L’hanno trasferito di corsa, alle 3 del pomeriggio, portandolo via dal reparto ortopedia del Policlinico Umberto I per una destinazione che doveva restare segreta. Invece, poche ore più tardi, le agenzie hanno battuto il nuovo rifugio di Daniele De Santis, ora di dominio pubblico, proprio come il primo: l’ospedale Belcolle di Viterbo, quello dove vengono assistiti anche i mafiosi in regime di 41 bis. Un reparto seminterrato blindato, con accessi selezionati (perfino quelli dei medici e degli inferismieri di turno), ospiterà l’ultrà romanista accusato di aver ucciso volontariamente Ciro Esposito. «Facciamo in modo di non avercelo sulla coscienza», si raccomanda uno dei suoi avvocati, Michele D’Urso, che con il collega Tommaso Politi, segue il cinquantenne. A questo punto rappresaglie e vendette sono più di semplici voci. Nelle settimane scorse a Napoli erano già comparse scritte contro De Santis e i tifosi giallorossi: «Ciro non faremo festa finché di Gastone non avremo la testa». Qualcuno aveva anche impiccato al Rione Sanità un manichino con la maglietta della Roma.
Mercoledì il legale non ha fatto in tempo – «Soltanto per un quarto d’ora» – a incontrare De Santis a Roma. La Penitenziaria l’aveva già portato via, poco dopo l’arrivo della salma di Ciro al vicino istituto di medicina legale della Sapienza dove stamattina verrà eseguita l’autopsia. Un atroce incrocio di destini.

◇ ◇ ◇ ◇

**USO DELLE INFORMAZIONI**
1. Aggiorna l'estratto trascrivendo il passo compreso tra «Mercoledì il legale» e «incrocio di destini.», estremi inclusi, con «Mercoledì» sostituito da «Giovedì».
2. Secondo l'estratto, in quale ospedale è stato trasferito Daniele De Santis?
Le righe riportate di seguito provengono da una fonte diversa.

**MATERIALE RACCOLTO**

◇ ◇ ◇ ◇

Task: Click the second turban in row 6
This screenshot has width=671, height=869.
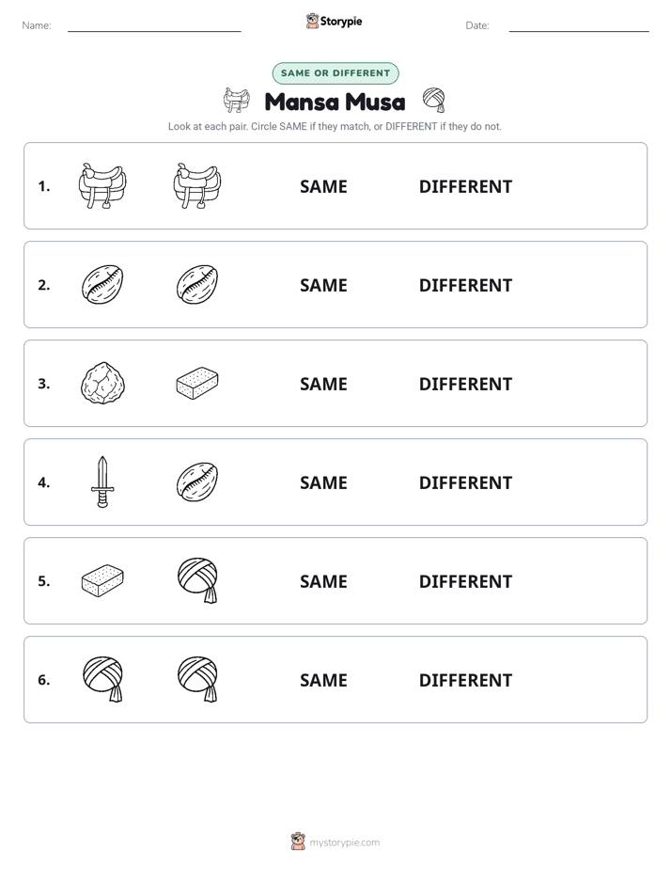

◇ ◇ ◇ ◇

**RISULTATI DELL'ESERCIZIO**
1.
Giovedì il legale non ha fatto in tempo – «Soltanto per un quarto d’ora» – a incontrare De Santis a Roma. La Penitenziaria l’aveva già portato via, poco dopo l’arrivo della salma di Ciro al vicino istituto di medicina legale della Sapienza dove stamattina verrà eseguita l’autopsia. Un atroce incrocio di destini.

2. All'ospedale Belcolle di Viterbo.